I'm trying to insert rows into a table after changing its schema in Cassandra with the CQLEngine python library. Before the change, the model looked like:
class MetricsByDevice(Model):
device = columns.Text(primary_key=True, partition_key=True)
datetime = columns.DateTime(primary_key=True, clustering_order="DESC")
load_power = columns.Double()
inverter_power = columns.Double()
I've changed the schema to this, adding four columns (DSO, node, park and commercializer):
class MetricsByDevice(Model):
device = columns.Text(primary_key=True, partition_key=True)
datetime = columns.DateTime(primary_key=True, clustering_order="DESC")
DSO = columns.Text(index=True, default='DSO_1'),
node = columns.Text(index=True, default='Node_1'),
park = columns.Integer(index=True, default=6),
commercializer = columns.Text(index=True, default='Commercializer_1'),
load_power = columns.Double()
inverter_power = columns.Double()
Then, I've synced the table with a script containing the line
sync_table(MetricsByDate)
I've checked the database and the four columns have been created. The existing rows has these fields with value NULL (as expected).
Then I've modified the script in charge of inserting in batch rows including the values corresponding to the new fields. It looks like:
batch = BatchQuery()
for idx, message in enumerate(consumer):
data = message.value
ts_to_insert = dateutil.parser.parse(data['timestamp'])
filters = get_filters(message.partition_key)
MetricsByDate.batch(batch).create(
device=device,
date=str(ts_to_insert.date()),
time=str(ts_to_insert.time()),
created_at=now,
DSO=str(filters['DSO']),
node=str(filters['node']),
park=int(filters['park']),
commercializer=str(filters['commercializer']),
load_power=data['loadPower'],
inverter_power=data['inverterPower'],
)
if idx % 100 == 0: # Insert every 100 messages
batch.execute()
# Reset batch
batch = BatchQuery()
I've already checked that the values corresponding to the new fields aren't None and have the correct type. Nevertheless, it's inserting all the row correctly but the values in the new fields, that are NULL in Cassandra.
The batch insertion does not return any errors. I don't know if I'm missing something, or if I need to do an extra step to update the schema. I've been looking in the docs, but I can't find anything that helps.
Is there anything I'm doing wrong?
EDIT
After Alex Ott suggestion, I've inserted the lines one by one. Changing the code to:
for idx, message in enumerate(consumer):
data = message.value
ts_to_insert = dateutil.parser.parse(data['timestamp'])
filters = get_filters(message.partition_key)

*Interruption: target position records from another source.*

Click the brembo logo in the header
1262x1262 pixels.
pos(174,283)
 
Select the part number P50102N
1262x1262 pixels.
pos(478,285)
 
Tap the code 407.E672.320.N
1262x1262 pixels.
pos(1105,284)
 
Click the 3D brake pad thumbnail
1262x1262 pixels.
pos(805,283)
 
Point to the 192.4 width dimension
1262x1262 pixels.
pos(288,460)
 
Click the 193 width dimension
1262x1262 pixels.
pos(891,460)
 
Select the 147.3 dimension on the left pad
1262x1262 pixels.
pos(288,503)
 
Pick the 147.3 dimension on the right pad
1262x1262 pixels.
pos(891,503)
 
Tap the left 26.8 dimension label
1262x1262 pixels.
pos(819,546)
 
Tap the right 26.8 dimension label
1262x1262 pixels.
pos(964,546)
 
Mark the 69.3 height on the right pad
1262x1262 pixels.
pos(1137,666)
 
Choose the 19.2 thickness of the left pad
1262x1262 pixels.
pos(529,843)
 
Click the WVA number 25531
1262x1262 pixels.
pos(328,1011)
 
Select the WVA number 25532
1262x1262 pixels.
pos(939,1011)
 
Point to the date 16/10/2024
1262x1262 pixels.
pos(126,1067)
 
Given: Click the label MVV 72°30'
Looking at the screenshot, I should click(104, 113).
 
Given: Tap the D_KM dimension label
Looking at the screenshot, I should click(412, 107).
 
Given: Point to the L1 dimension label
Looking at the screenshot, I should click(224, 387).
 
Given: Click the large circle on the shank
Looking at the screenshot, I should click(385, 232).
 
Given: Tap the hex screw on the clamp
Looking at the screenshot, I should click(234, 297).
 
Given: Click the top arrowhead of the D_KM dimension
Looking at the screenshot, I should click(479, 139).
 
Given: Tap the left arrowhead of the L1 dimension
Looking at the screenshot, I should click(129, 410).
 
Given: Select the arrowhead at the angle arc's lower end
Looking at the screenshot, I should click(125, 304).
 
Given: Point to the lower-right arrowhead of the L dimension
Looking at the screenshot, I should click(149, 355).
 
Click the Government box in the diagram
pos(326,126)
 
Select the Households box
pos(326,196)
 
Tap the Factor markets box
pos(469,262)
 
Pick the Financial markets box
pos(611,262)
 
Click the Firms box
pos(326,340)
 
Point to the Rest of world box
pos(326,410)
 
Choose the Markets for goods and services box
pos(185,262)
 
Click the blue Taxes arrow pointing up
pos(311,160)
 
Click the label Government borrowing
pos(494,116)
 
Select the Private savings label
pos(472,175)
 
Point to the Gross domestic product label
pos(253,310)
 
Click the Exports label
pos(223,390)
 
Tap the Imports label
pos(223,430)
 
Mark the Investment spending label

metrics_by_date = MetricsByDate(
device=device,
date=str(ts_to_insert.date()),
time=str(ts_to_insert.time()),
created_at=now,
DSO=str(filters['DSO']),
node=str(filters['node']),
park=int(filters['park']),
commercializer=str(filters['commercializer']),
load_power=data['loadPower'],
inverter_power=data['inverterPower'],
)
metrics_by_date.save()
If before executing the line metrics_by_date.save()
I add these print statements:
print(metrics_by_date.DSO)
print(metrics_by_date.park)
print(metrics_by_date.load_power)
print(metrics_by_date.device)
print(metrics_by_date.date)
The output is:
(<cassandra.cqlengine.columns.Text object at 0x7ff0b492a670>,)
(<cassandra.cqlengine.columns.Integer object at 0x7ff0b492d190>,)
256.99
SQ3-3.2.3.1-70-17444
2020-04-22
In the fields that are new I'm getting a cassandra object, but in the others I get their values. It maybe is a clue, because it continues to insert NULL in the new column.